# Looking for some bluegill ponds



## zachxbass (Jun 23, 2011)

Was wondering if anyone can point me towards some decent bluegill/ bass ponds in/ near kettering or beavercreek . I just want to find some half way decent spots to use the fly rod. I've been going to the kettering rec center, which is waaaaayyyy over populated with bluegills. But they're mostly small 5" is kinda big for there.

There are a few pond near county line rd. And research rd. Near some big business offices. But I don't know if I can fish there or how to get permission. I guess I could just walk up there, but I dunno if they have a front desk or not.

Outdoor Hub mobile, the outdoor information engine


----------



## Salmonid (Apr 14, 2004)

zach the research Ponds near Reynolds are OFF LIMITS and youll get the law called on you, its a bummer because fishing many years ago was decent there before they started cracking down on folks. ( 20 years ago) I can remember when there were a dozen cars parked along the gaurdrails on patterson every night, Im sure that caused the problem. 
As far as ponds go, I have some I fish but all private, between the beavercreek Y, and all the subdivision ponds in Bcreek, you should be good. There are several ponds in the Bcreek park system that i have always done decent in over the years so try those. 
Kettering doesnt have much to work with besides Delco and the pond by the Fraze. most else i know of are all private.

Salmonid


----------



## zachxbass (Jun 23, 2011)

Cool, thanks for the info... I figured the research ponds were a no go. Ill try some of the beavercreek ponds Friday weather permitting.... any in particular u would try first?

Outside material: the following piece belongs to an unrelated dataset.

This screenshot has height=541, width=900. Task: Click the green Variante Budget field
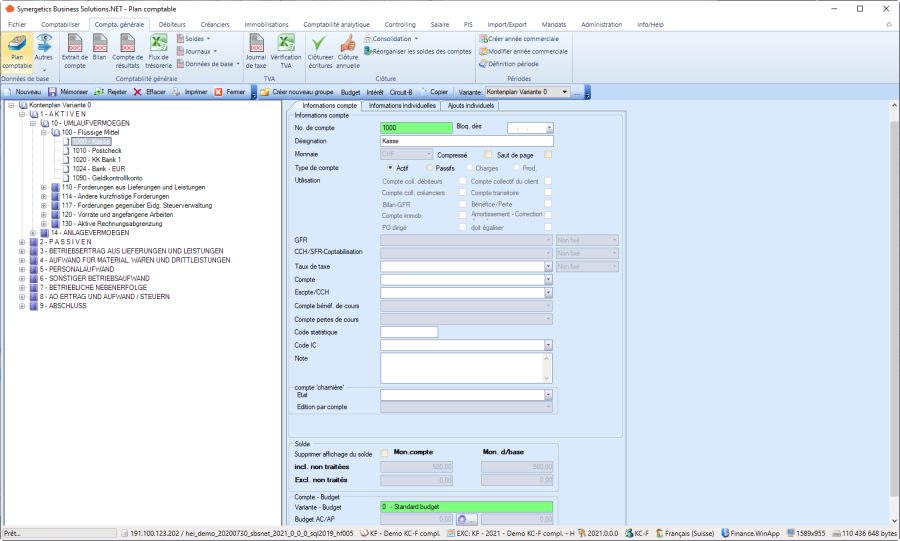click(466, 506)
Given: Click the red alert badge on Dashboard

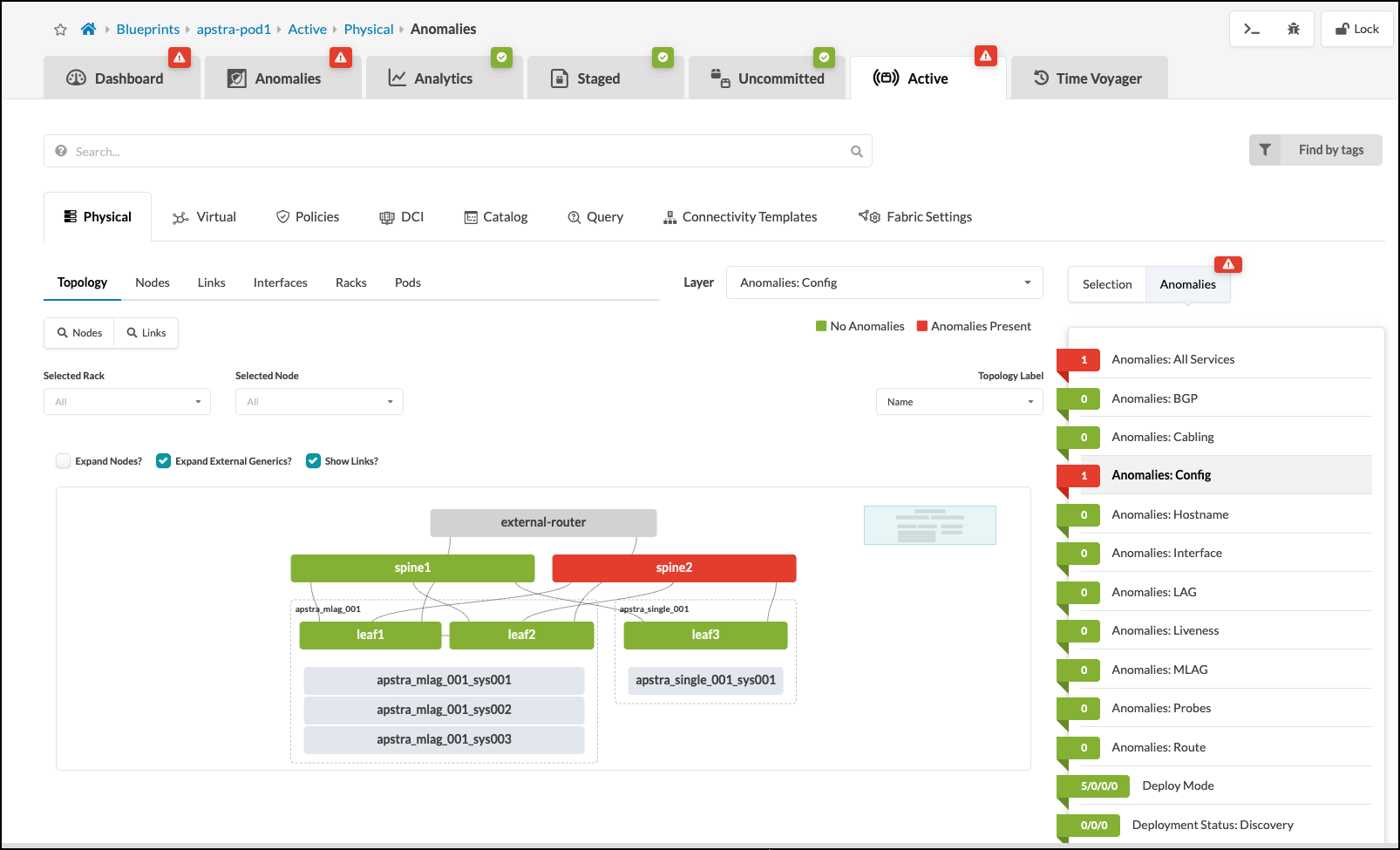Looking at the screenshot, I should (x=180, y=58).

Outdoor Hub mobile, the outdoor information engine


----------



## fallen513 (Jan 5, 2010)

Satellite imagery is your friend. Think apartment complexes & subdivisions.


----------



## zachxbass (Jun 23, 2011)

There's a really nice looking pond near my job on wilmington avenue but u gotta live there or know someone to fish there... I thought about hanging in the parking lot and bribing a tenant. Or going to mgmt. And offering to collect litter in exchange for fishing access. Right up the road from the tiny pond near hospice

Outdoor Hub mobile, the outdoor information engine


----------



## Salmonid (Apr 14, 2004)

zach, 25 years ago that place was littered with stunted 8" bass and 4" gills, Id love to hear its fishing better now, keep me posted, BTW we always rode our bikes down there and noone ever questioned up. probably though we were a bunch of crazy kids....'

Salmonid


----------



## zachxbass (Jun 23, 2011)

I've heard it was better now... but no first hand experiences. The little hospice pond has some giant carp but they're shy... lots of pressure. The fly rod might get them though. The larger horseshoe shaped one gets almost no pressure so who knows

Outdoor Hub mobile, the outdoor information engine


----------